OMB controller cites government’s ‘low learning curve’ on analytics
Danny Werfel praises Recovery Board’s data tools to detect fraud and cut improper payments as model for agencies.
The government is "low on the learning curve" and remains in the "embryonic stage" in the exploitation of digital data analytics to improve efficiency, Danny Werfel, controller in the Office of Management and Budget, told a corporate conference on Wednesday.
The most promising federal work in using technology to reduce fraud and improper payments is being done by the Recovery Accountability and Transparency Board, he said, which is deploying open-source technology, data mining and source triangulation to "set the government on new path."
Werfel spoke at the leadership summit held at the Newseum by business intelligence software firm SAS, which brought together federal financial managers and vendors to explore how private sector analytics tools can enhance government decision-making.
He recounted several "transformational moments" in his long career at OMB that opened his eyes to the notion that financial management systems -- under the rubric of transparency and accountability -- have now become central to the policy process and to public trust in government.
At a 2005 financial forum led by then-Comptroller General David M. Walker, "there was palpable frustration," Werfel said, "that no one was reading our financial reports," or vesting themselves in the government's financial controls and risk mitigation. "There was an identity crisis in the chief financial officer community," he said.
Soon after that meeting, the Transportation Department lost its clean audit opinion, for minor reasons, Werfel said, which was a "traumatic experience for a multimillion-dollar organization." What was notable, however, was that the event received no press coverage and no inquiries from Congress. "But that same week, the Defense Department spent $60,000 on a tent for a retirement party," he recalled, and the mainstream media and Congress took up the cry. "That was my first data point, when I started to think seriously about whether a CFO's report can be impactful on citizens trust in government's management."

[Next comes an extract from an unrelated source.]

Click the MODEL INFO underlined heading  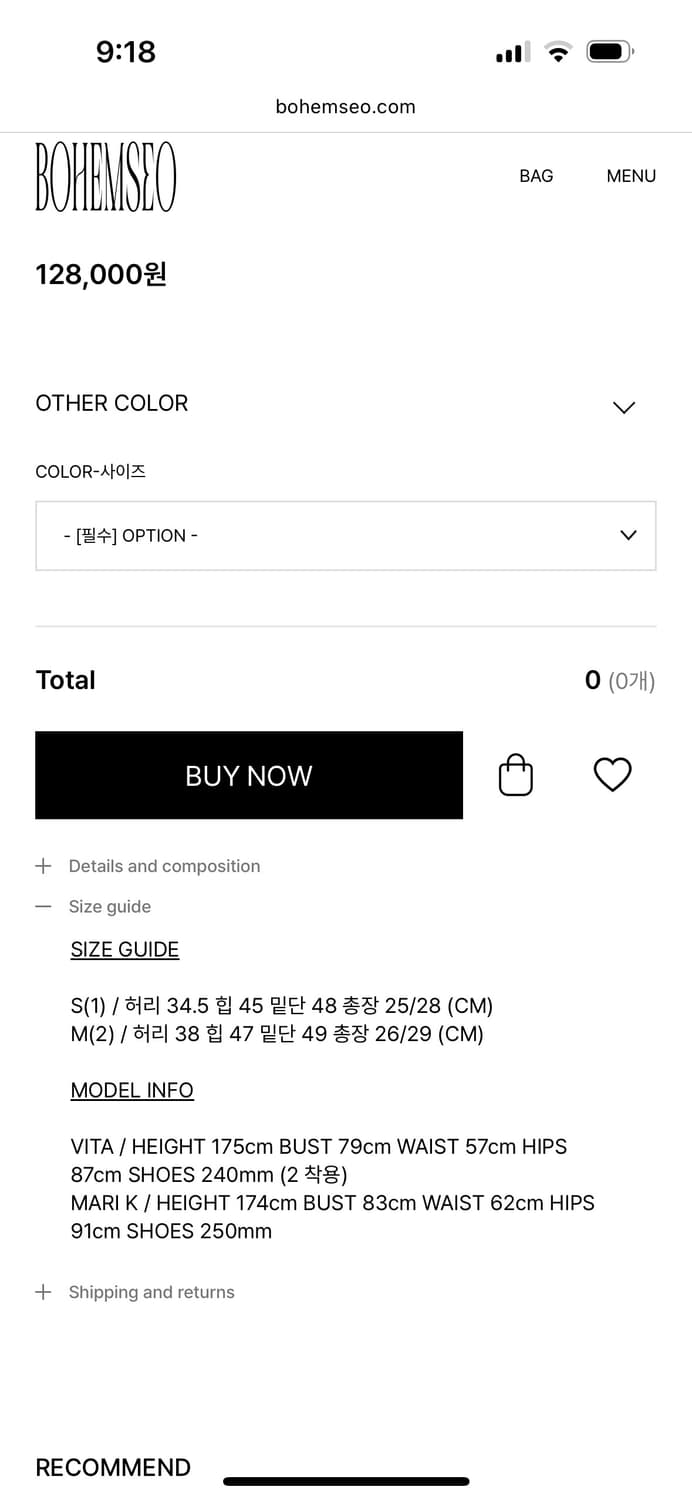tap(132, 1090)
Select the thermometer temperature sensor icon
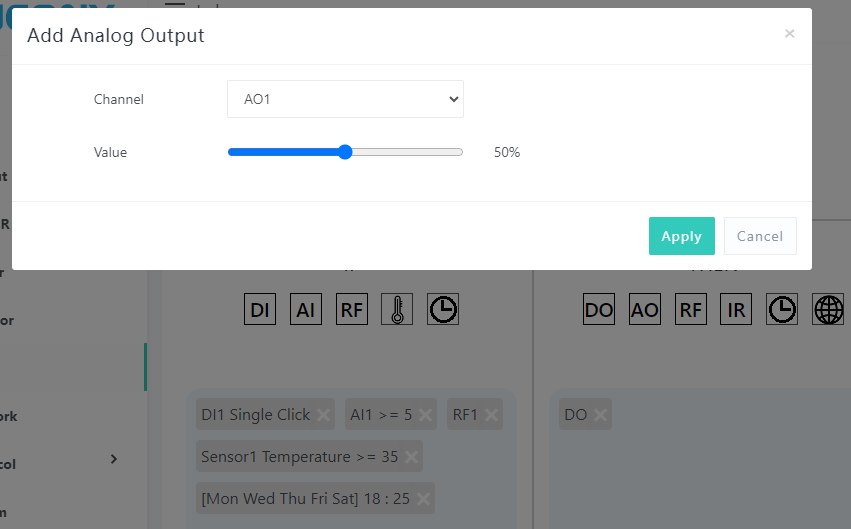 coord(397,310)

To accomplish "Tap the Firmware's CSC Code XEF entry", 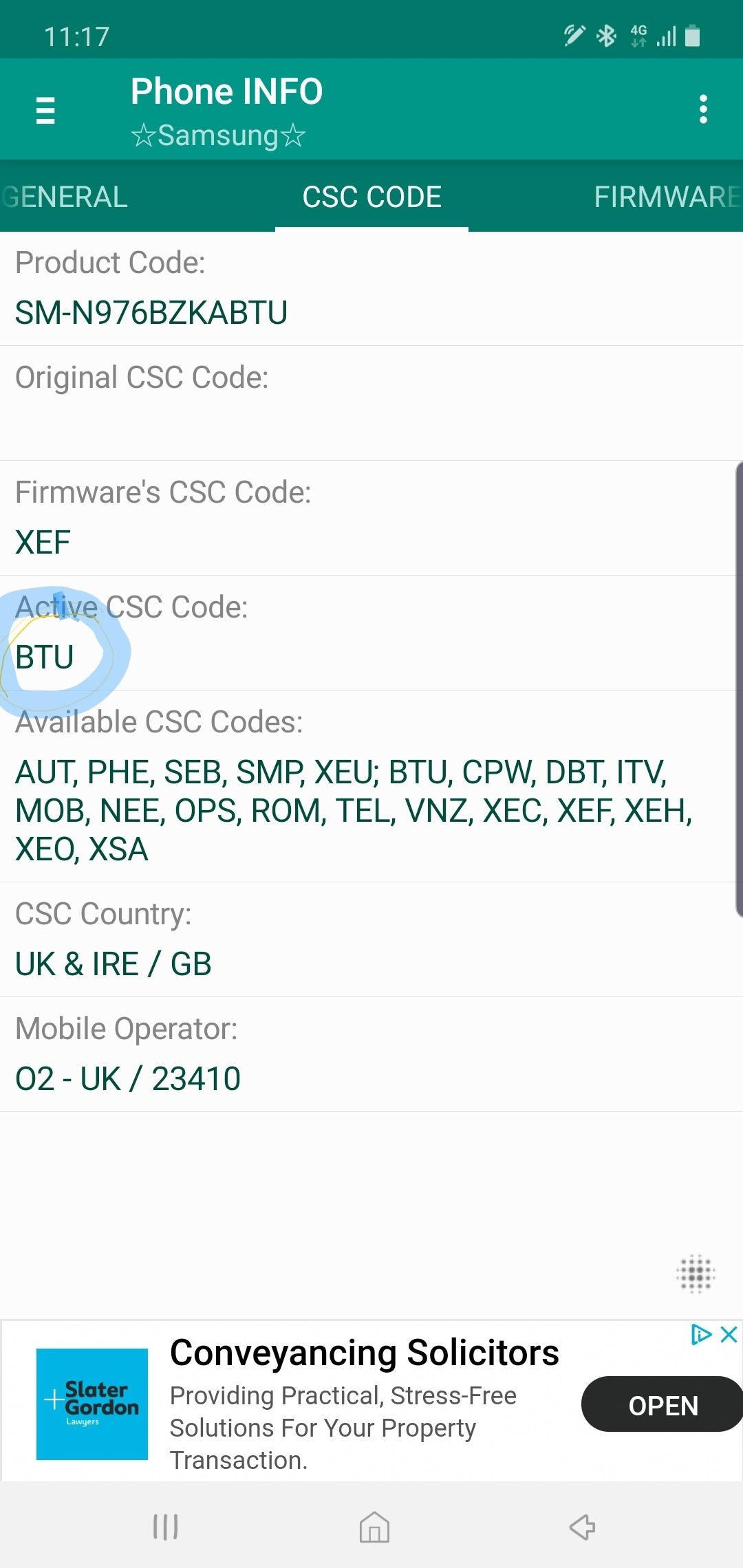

His next transformational event occurred when, during the final days of the George W. Bush administration, he watched as Treasury Secretary Henry Paulson drafted a bill of just three pages, asking Congress for $700 billion for what became the Troubled Asset Relief Program. "The response from Capitol Hill was, How dare they ask for all that with no transparency, accountability, audits, and bells and whistles?" Werfel said. "It was eye-opening that by now people were interested in what government is doing with finances and controls."
Werfel's third transformation came soon after when the fledgling Obama administration asked him to help write the legislation asking for another $700 billion that became the stimulus package known as the American Recovery and Reinvestment Act. "We knew that this time we wouldn't make the same mistake [Paulson did]," Werfel continued. "The Recovery Act was a validation of our data points, that how far controls in the intersection of political demand for public information and transparency and accountability controls took center stage."

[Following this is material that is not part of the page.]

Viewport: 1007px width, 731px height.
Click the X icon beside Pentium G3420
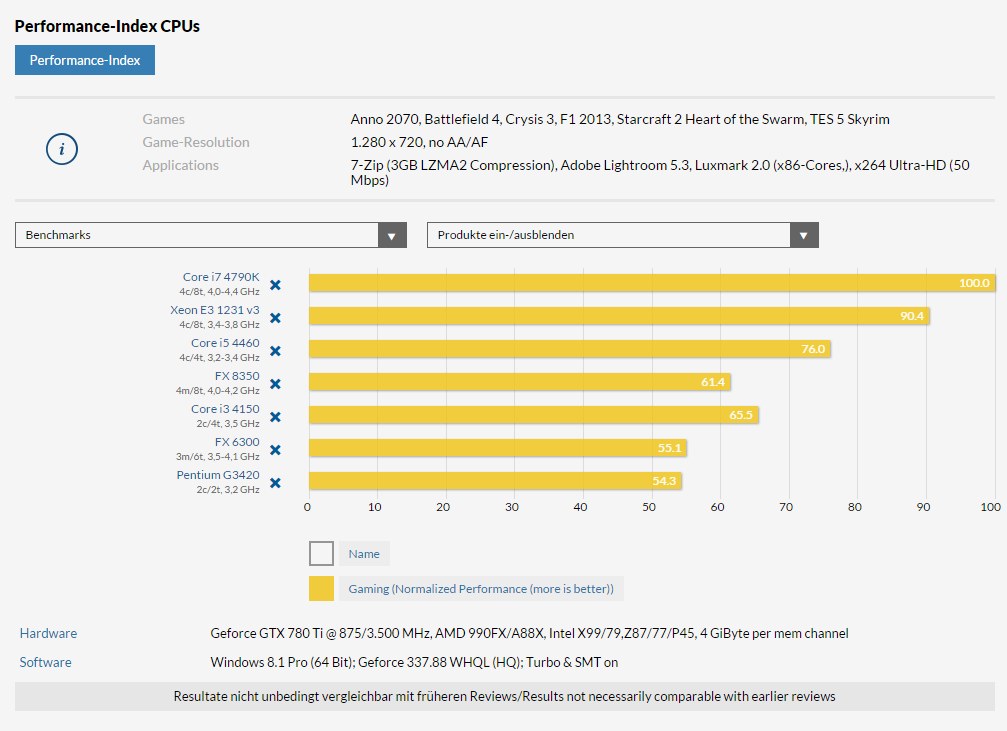pyautogui.click(x=274, y=483)
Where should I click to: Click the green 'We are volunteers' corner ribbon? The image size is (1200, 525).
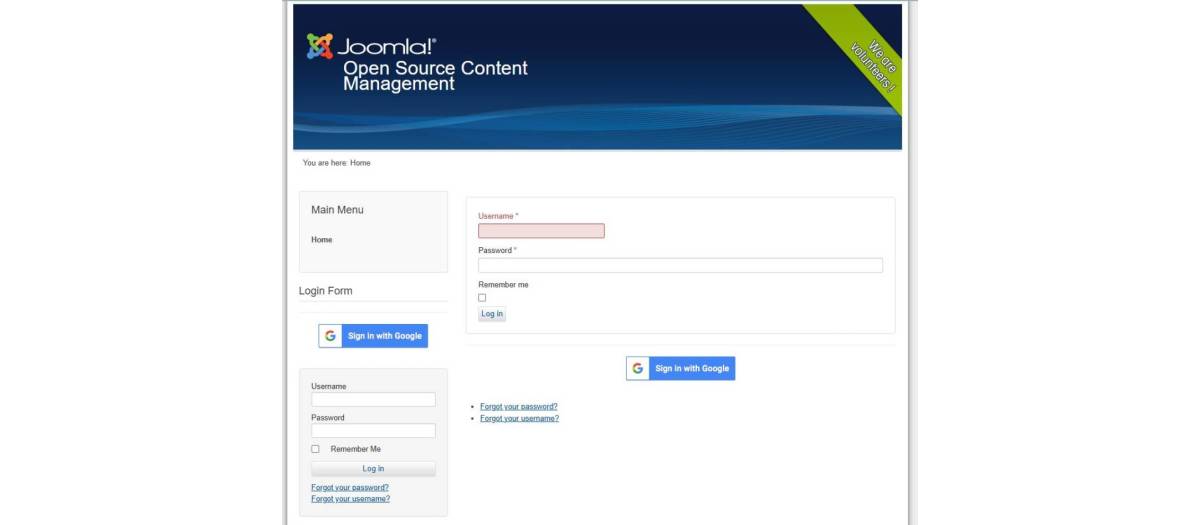(870, 62)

Noting Vice President Biden's announcement on Monday that the Recovery Board's leader and methods for cutting government waste are being applied governmentwide, Werfel said agencies are getting better at creating infrastructure to track spending. "It's a real labor and a push, which shows how far we still need to go" in responding to the "growing call for more transparency and accountability" in federal spending, he said.
The Recovery Board's fraud detection center, Werfel said, shows that the government can be smarter about, for example, avoiding making payments to contractors who are suspended or debarred. He pointed to triangulating tools of data mining that raise such potential red flags as multiple corporations at the same headquarters or contractors with felony records. "Sometimes it's the naming convention that's off," he explained, noting that data mining can uncover that fact that "John Smith" and "John L. Smith" are the same person. Agencies can welcome this because it identifies such issues upfront without spending a dime, he said.
Some agencies, Werfel added, are skeptical that OMB and the Recovery Board have many tools to add to their own kits. But he proved his point when he supervised a pilot project at the Health and Human Services Department, which houses the government's "big fish" that specialize in medical claims fraud. "HHS is good at finding fraud in medical claims" by looking at geographic patterns, he said, "but they're not so good at identify theft, as when doctors steal licenses from doctors in other states and set up false billing practices."
The Recovery Board's data tools "sprung out an entire fraud ring right under HHS' nose," Werfel said. "I'm not saying the Recovery Board is always better, just that many agencies are not effectively deploying the technology. My mission is to gain momentum and make this stuff go viral as we roll in more agencies."
Werfel spoke of the need to cut the estimated annual $125 billion in improper payments, noting that sending checks to people who are incarcerated or otherwise ineligible "is shameful and embarrassing, and it's a headline-grabber." But it's difficult to mitigate, he said. When people die, the government doesn't get the information in real time -- it can take as long as 20 or 24 months to get the information "in the system," he said.
"But some [in government] have said they'd rather allow 100,000 payments to dead people than deny one legitimate claim. So we have to decide what policies we're willing to live with," Werfel said. "It's OK to do a data pull" and use a combination of technology and expertise to collaborate to perform the analytics, which can do the job efficiently" he said. But financial managers can't cut too deeply into the values issues. "We need to find a strategic balance between the tools and the policy decisions on what we're willing to live with, and know this upfront before we invest in them."